*TASK BRIEF*
Summarize the text below on the inns of Barnet in two sentences.

*EXERCISE TEXT*
########
INNS As the medieval lists show, there were various levels of drinking house. Alehouses were the earliest, in an extension from ordinary domestic brewing, and alewives feature regularly in the court rolls, as do the rather inadequate regulatory attempts of the manorial ale conners. Regulation increased in later centuries with the granting of licences (hence licensed premises), but enforcement by local constables always allowed a wide degree of latitude. By the 18th century, when the word 'tavern' conjures the worlds of Hogarth, Richardson or Dickens, taverns sold wine and sometimes provided food and lodging while inns, the top of the range, supplied food, drink and lodging. In practice even alehouses sometimes illicitly sold spirits and accommodated guests. With an eye to billeting, the War Office in 1756 compiled a national list of inns with beds and stabling.
There were 25 along Barnet Hill and High Street, ranging in size from the Green Man, with 18 beds and stabling for 31 horses, the Red Lion (15/28), and the Harts Horns (12/50), down to the Bulls Head and W woolpack with one bed apiece and no stabling. In 1762 William Toldervy wrote that 'Chipping Barnet ...consists chiefly of one street, in which are some good inns, particularly the Mitre and Red Lion'. Somewhat later, Charles Dickens (whose meal at the Red Lion had once been cut short by the news that his wife had given birth to a daughter) described Oliver Twist limping into Barnet and' crouching on a step for some time wondering at the great number of public houses, (every other house in Barnet was a tavern, large or small)...'. And it was here that he met the Artful Dodger, probably not the only criminal in town.

In 1810 the Postmaster General reported that the bags of mail had been' stolen from the mail-box about ten o'clock on the same night, supposed at Barnet by forcibly wrenching off the lock whilst the horses were changing', and offered a reward of £100.The inns benefited from short stops while horses were being changed, but because rutted roads and highwaymen made traveling after dark hazardous, many south-bound coaches and their travelers spent the night there before venturing across Finchley Common; others slept at St Albans and set off early, stopping for a late breakfast at Barnet before carrying on into the city. At the height of the coaching era there were probably about thirty inns - a later sketch map produced a total of forty-three, but some were never concurrent.
These are still staggering totals, not least because they exclude most of the continuation through Hadley, as well as the various taverns and alehouses. In 1667 Pepys enjoyed' some of the best cheesecakes that ever I ate in my life' at the Red Lion, but travelers' reports are not uniformly favourable. The Hon. John Byng recorded around 1790 that the Lower Red Lion was' a very bad inn, with a puzzle-headed Irish waiter',
the Green Man served very tough chops, and the Mitre was' of all inns the nastiest'. There were also the usual tricks of the trade. In 1828 in The Travelers' Oracle William Kitchener warned those traveling by mail coach that when he had stuck to his own choice of inn at Barnet the post boy 'expressed great concern [and] candidly told me it would make a difference to him of half a guinea. Had I allowed him to take me to their own house.he should have received that sum from the Landlord'. Kitchener found this' a very extraordinary system', but although the postal involvement strikes a distinctive note, substitute taxi drivers or street urchins and you recognise what is still in many parts of the world a commonplace.
########
*INFORMATION PROVIDED*

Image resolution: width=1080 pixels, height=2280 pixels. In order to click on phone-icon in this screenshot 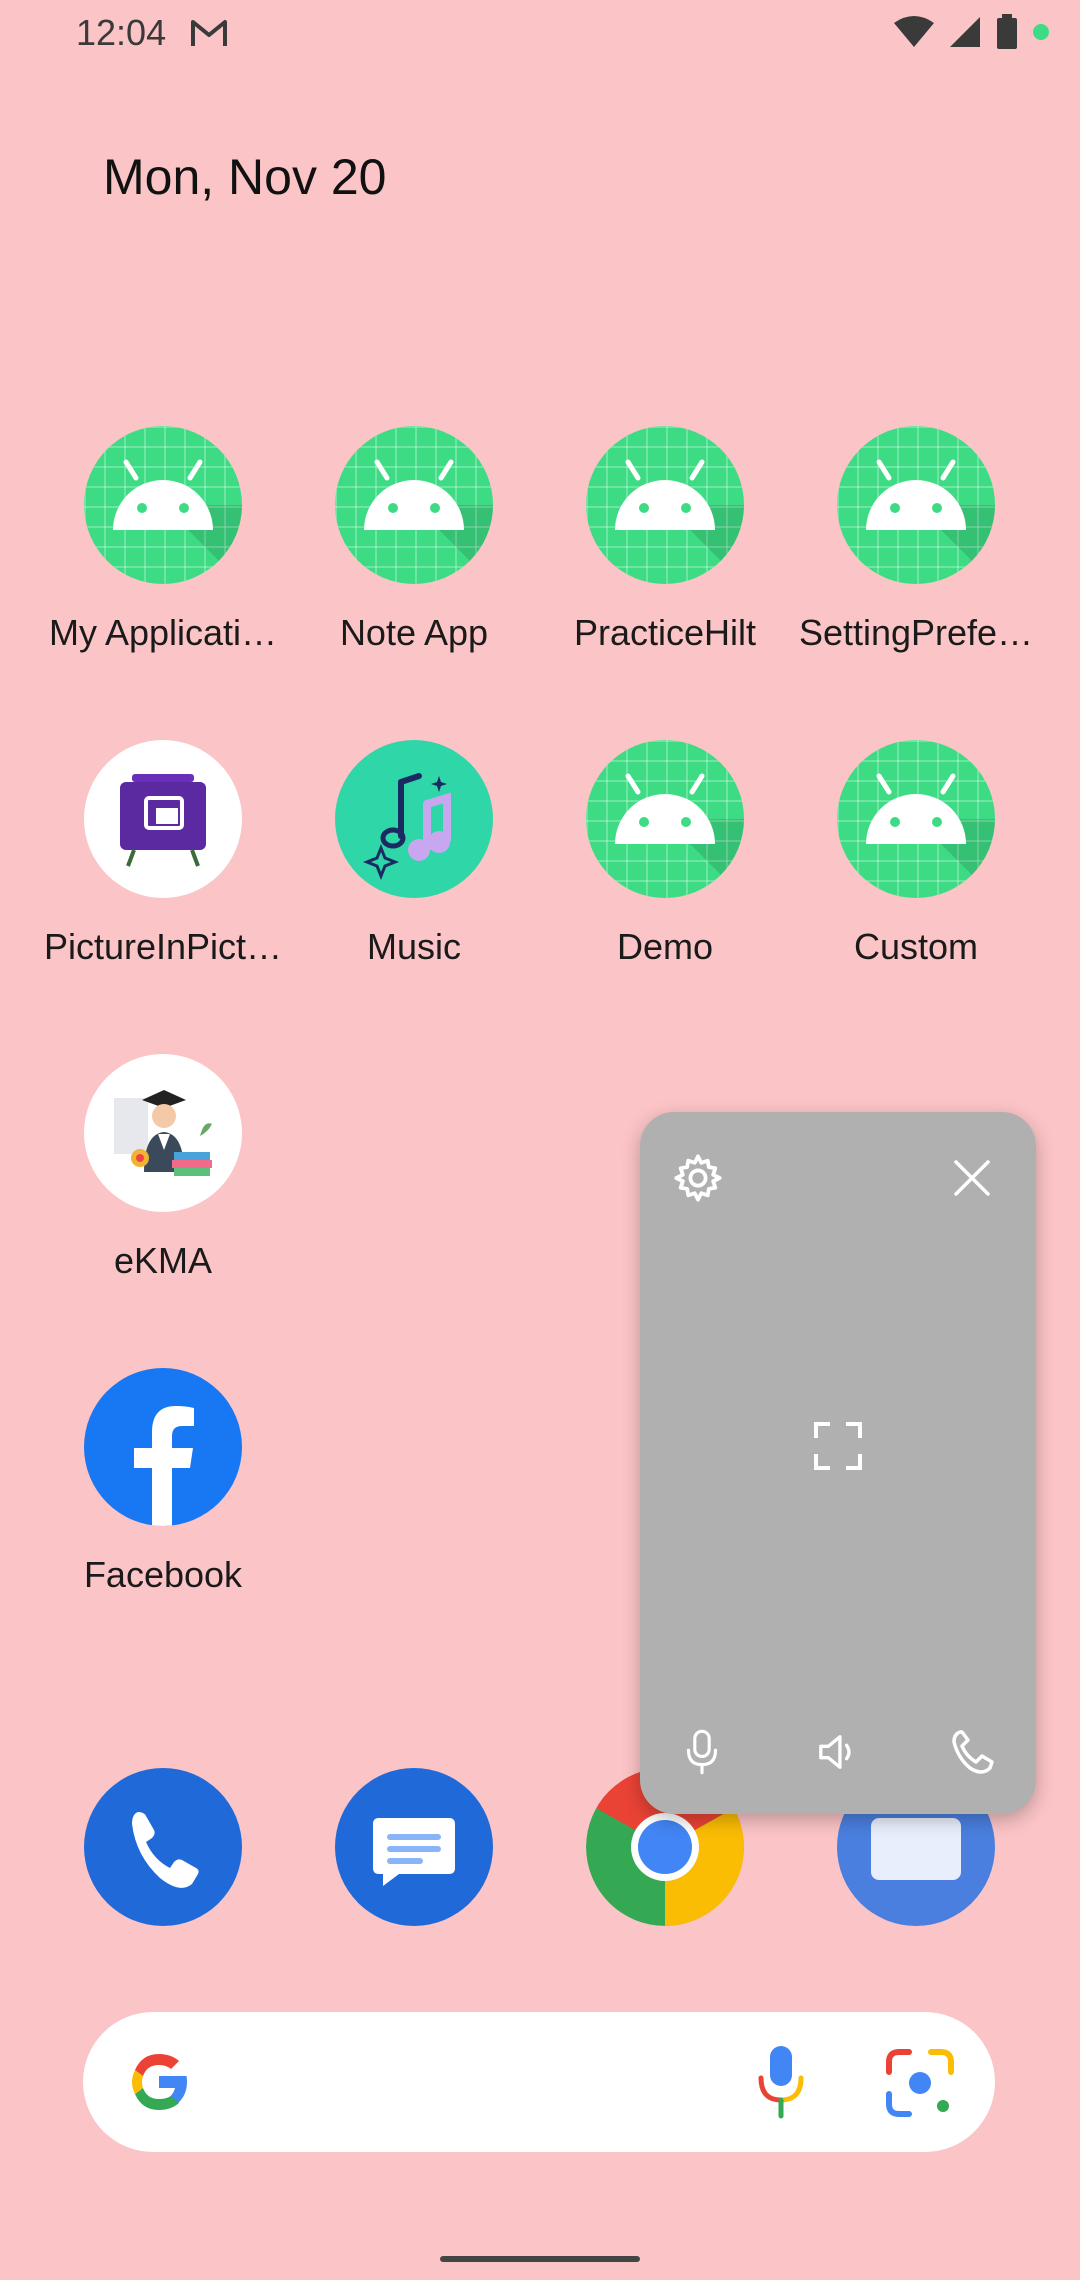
########
*SOLVED PROBLEM*
Drinking houses ranged from alehouses, which grew out of ordinary domestic brewing, to taverns and inns, and a national list compiled by the War Office in 1756 recorded 25 inns with beds and stabling along Barnet Hill and High Street. Barnet's inns benefited from coaches stopping to change horses and from travelers who spent the night there before crossing Finchley Common, and although there were probably about thirty at the height of the coaching era, travelers' reports on them were not uniformly favorable.